Aug 31, 2017, 07:00AM

Home Is Where the Horror Is

Resident Evil 7's satire of family values.

Screen shot 2017 08 30 at 2.29.54 pm.png?ixlib=rails 2.1

I've always preferred the Silent Hill franchise's cerebral take on horror as opposed to the visceral employed by Resident Evil. But since Konami has no idea what to do with the franchise aside from a pachinko slot machine, I was intrigued that Resident Evil 7 looked like a return to its survival horror roots. Gone were the over-the-top action sequences that were pioneered in Resident Evil 4 and went completely off the rails in its two sequels. I was happy to see an emphasis on horror and atmosphere. 

What I didn't expect is the horror to come from something other than the viscera of body horror. While the game includes plenty of gore, the true moments of fear came from the protagonist's interactions with the Baker family. Ethan Winters travels to the Baker farm in Dulvey, Louisiana to find his wife, Mia. Soon after, both Mia and Ethan get captured by Jack Baker. Ethan awakes to a dinner of rotting flesh and maggots, served by the enthusiastic Marguerite. What follows is a grotesque twisting of a very mundane event: having dinner with family.

The impact of this scene is that it strays just enough to be uncomfortable, but not too far to be unrelatable. The player can easily relate Marguerite's insistence that the decaying carrion served up with their own personal disgust, remembering the time that a parent misread their personal tastes. Lucas berates Ethan, throwing a plate towards the player and rekindling moments of dinner table mischief. This is taken to its horrifying extreme when Jack cuts off Lucas's arm in response, a scene of realized fear of parental disciple. But this is normal for Lucas, he simply replies “Goddamn it, not again.” The Bakers exist in their own reality, something that looks like pure insanity from the outside.

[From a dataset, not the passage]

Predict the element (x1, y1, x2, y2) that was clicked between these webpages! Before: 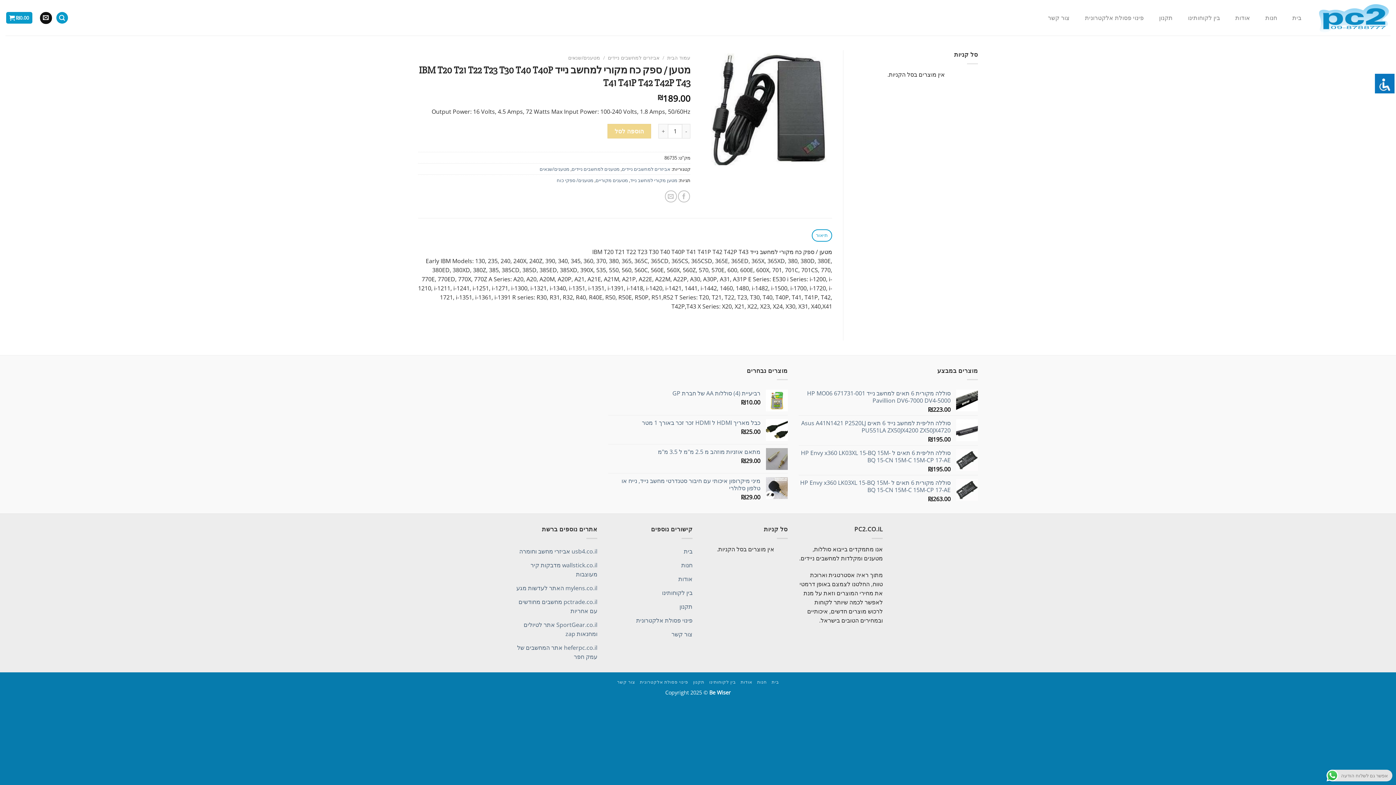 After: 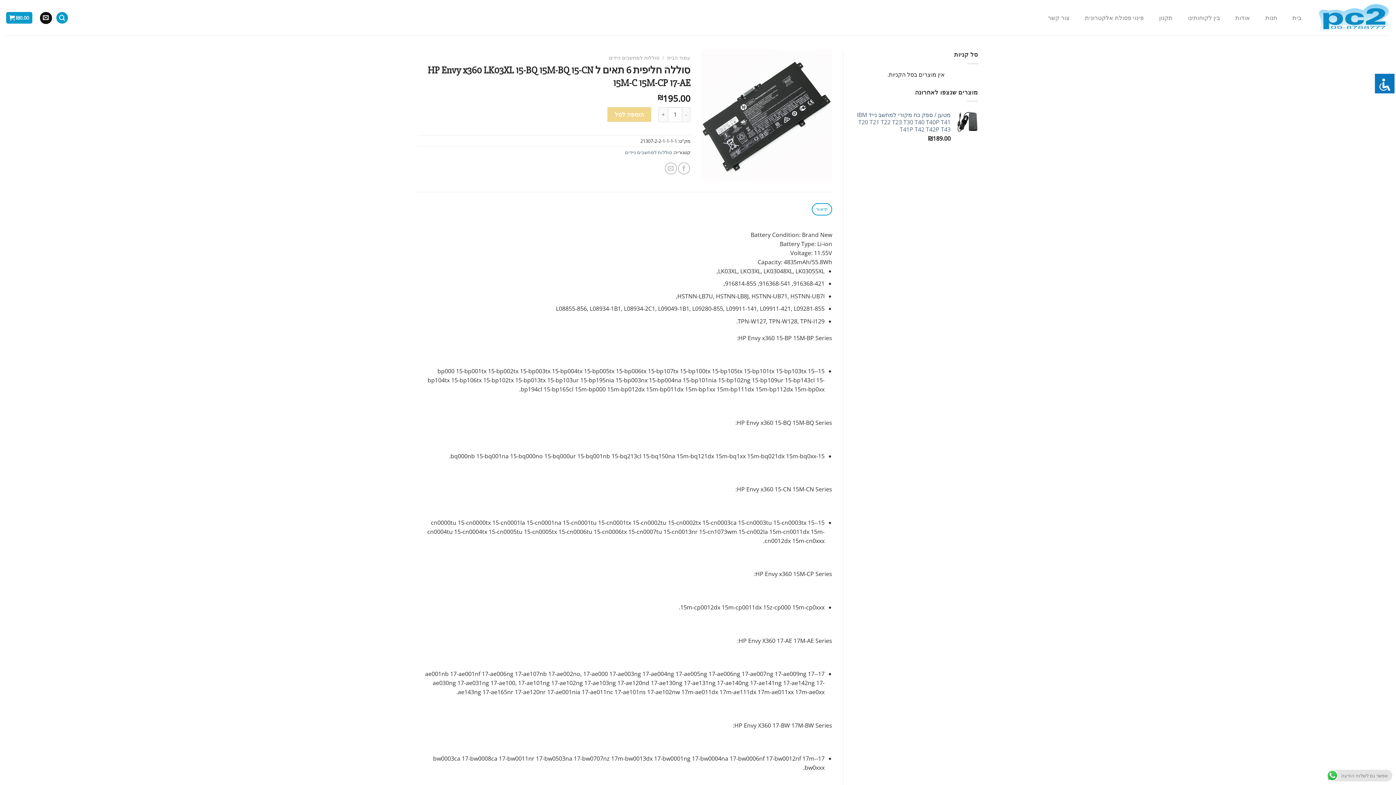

This can be all too real when someone hears of a behavior that is tolerated or even celebrated at home. While it does not necessarily involve the loss of limbs, examining the social and power dynamics at home can instill a lingering sense of fear. It's a disillusionment of the image of one's parents as beings free from human vices, one that ossifies upon maturity and gives way to the need to escape. But this is a prospect that is becoming increasingly hard to fulfill, as the bar for independence ratchets ever further upward. It is this additional context that makes the gameplay terrifying. The Bakers are resilient and possess regenerative abilities that make direct confrontation an unwise solution. The player is often tasked with finding objects or clues in the environment that can help them proceed.

While it's easy to make comparisons with the Texas Chainsaw Massacre film franchise, Resident Evil 7 makes the concept of family itself the object of fear. This is driven home by the main antagonist, Eveline, whose desire for family consumes not only the Bakers, but over twenty victims as well. When Eveline's true form is revealed at the end of the game, involving a confrontation between Ethan and herself, she only asks “Why does everyone hate me?” with a frighteningly genuine tone.

Ultimately, Resident Evil 7 recognizes that the family can be just as horrific as a slasher with a mask. It's a violation of an ideology in American culture that still upholds the Leave it to Beaver view of family. But in a world where the reality of family often carries darker undertones that remain unacknowledged, it serves as a form of horror that isn't based on the unknown, but what is known all too well.